======== THE INPUT

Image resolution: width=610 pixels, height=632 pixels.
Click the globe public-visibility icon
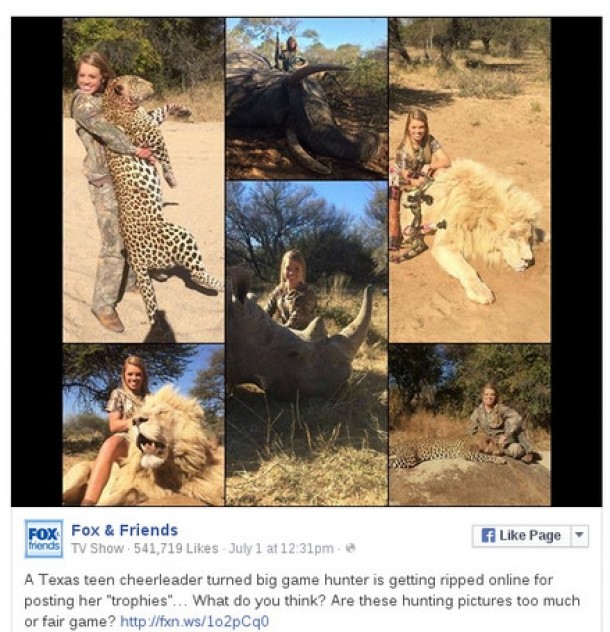(x=349, y=549)
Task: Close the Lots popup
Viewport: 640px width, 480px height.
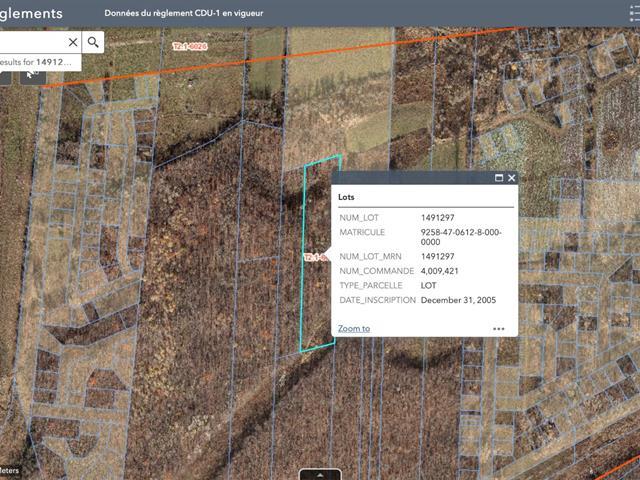Action: pyautogui.click(x=512, y=178)
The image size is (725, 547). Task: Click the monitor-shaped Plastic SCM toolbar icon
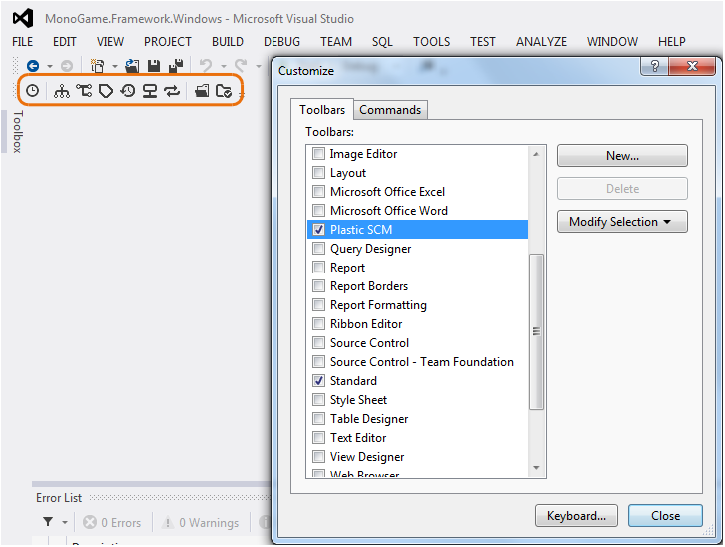tap(150, 91)
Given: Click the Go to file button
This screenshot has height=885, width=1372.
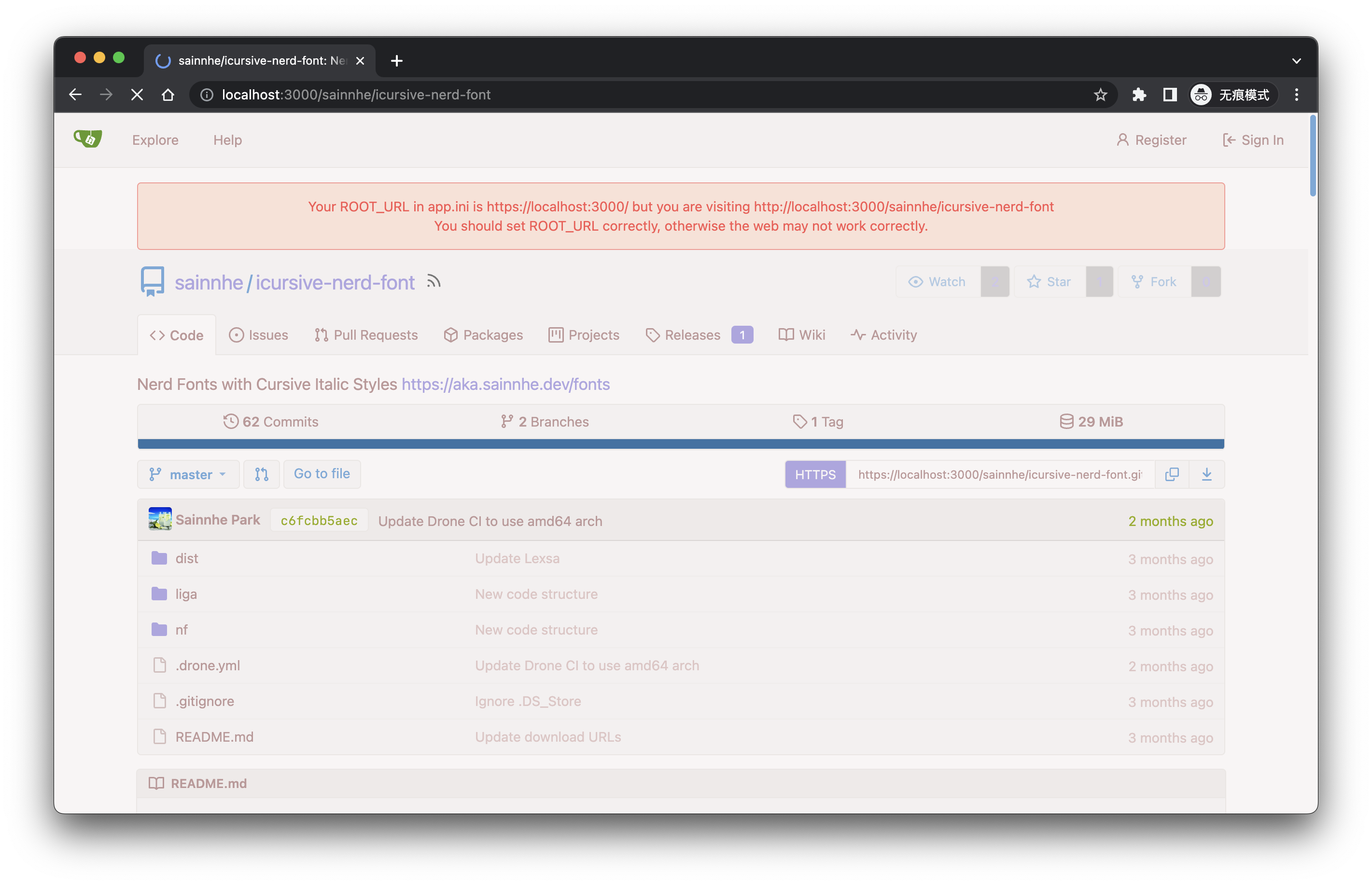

================

> _REQUIRED ACTION_: Your answer must be the full listing, word for word, minus any images.

> _COMPLETED EXERCISE_:
Image resolution: width=610 pixels, height=632 pixels.
Click the globe public-visibility icon
(x=349, y=549)
Task: Close the Lots popup
Viewport: 640px width, 480px height.
Action: pyautogui.click(x=512, y=178)
The image size is (725, 547). Task: Click the monitor-shaped Plastic SCM toolbar icon
tap(150, 91)
Given: Click the Go to file button
This screenshot has height=885, width=1372.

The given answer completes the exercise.